Could you reproduce, from the records below, everything from the line with "Task: Click the New File icon in explorer" down to the line with "This screenshot has width=1512, height=794.", keeping both of those lines and changing nothing?

Available data >>
========================
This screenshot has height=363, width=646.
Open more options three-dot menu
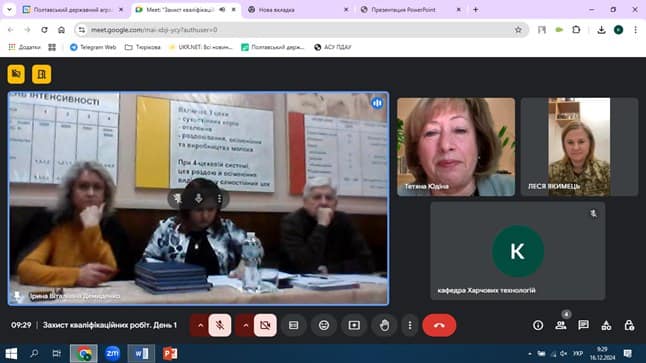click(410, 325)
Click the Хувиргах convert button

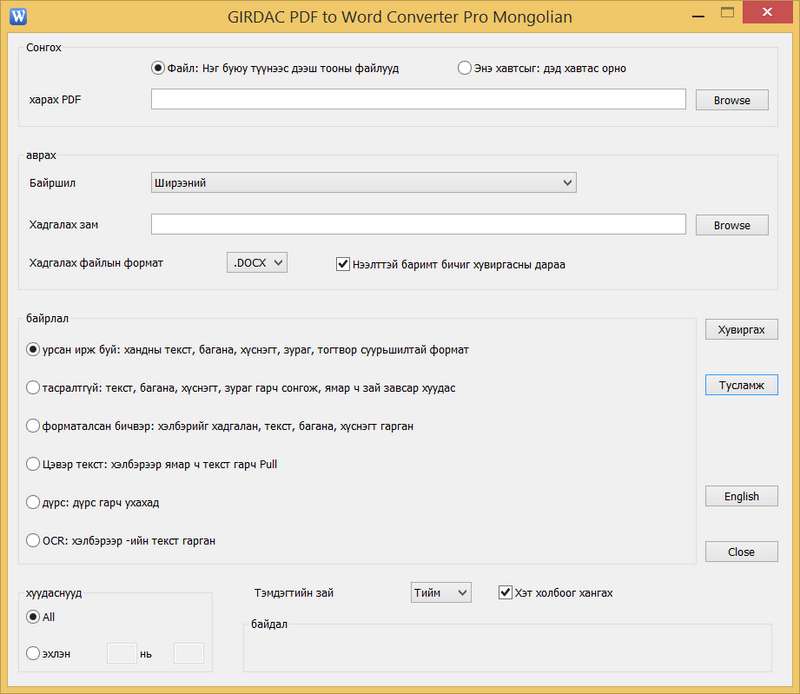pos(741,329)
========================
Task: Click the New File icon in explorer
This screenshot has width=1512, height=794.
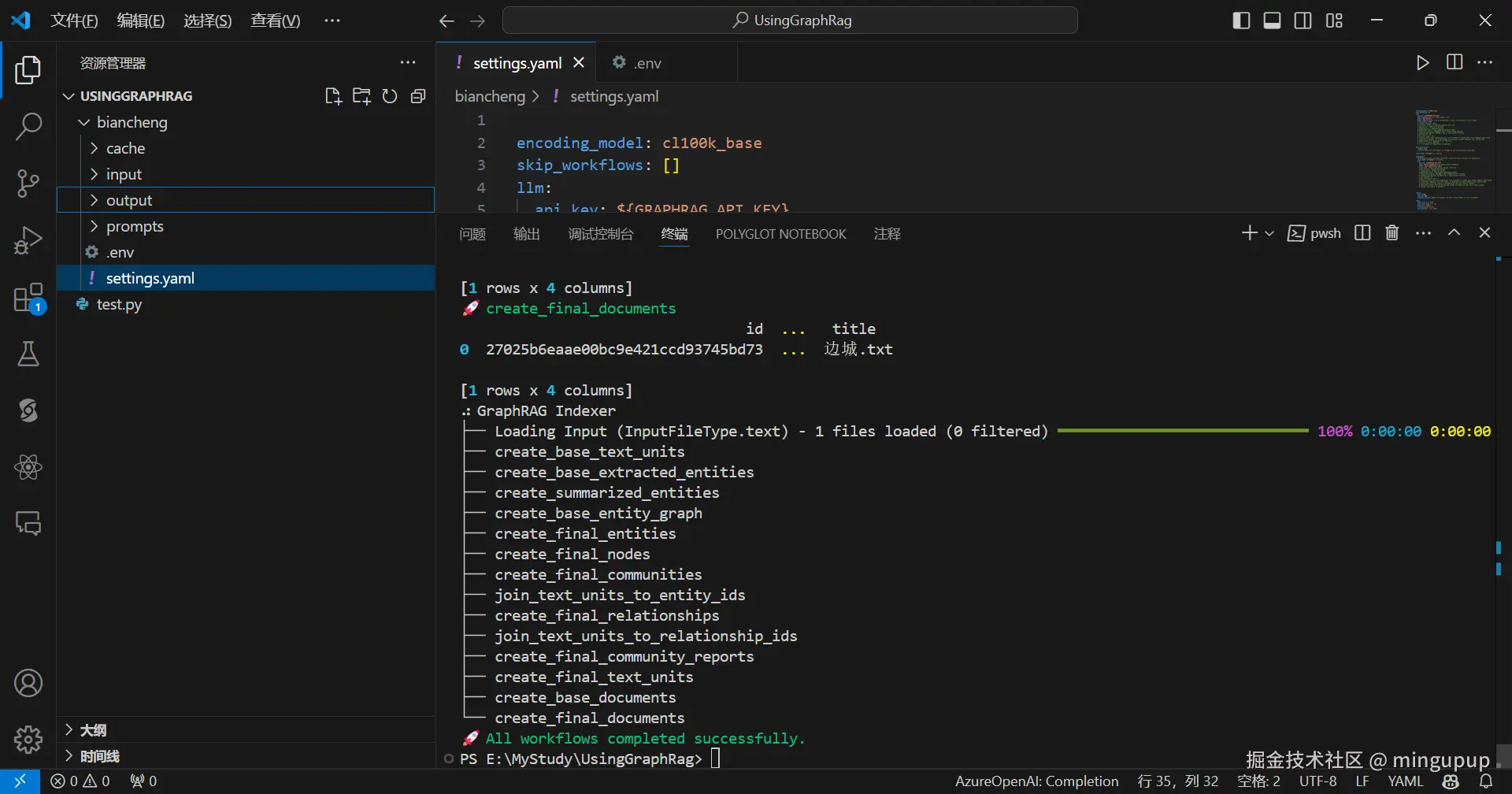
========================
Task result >>
Task: Click the New File icon in explorer
This screenshot has width=1512, height=794.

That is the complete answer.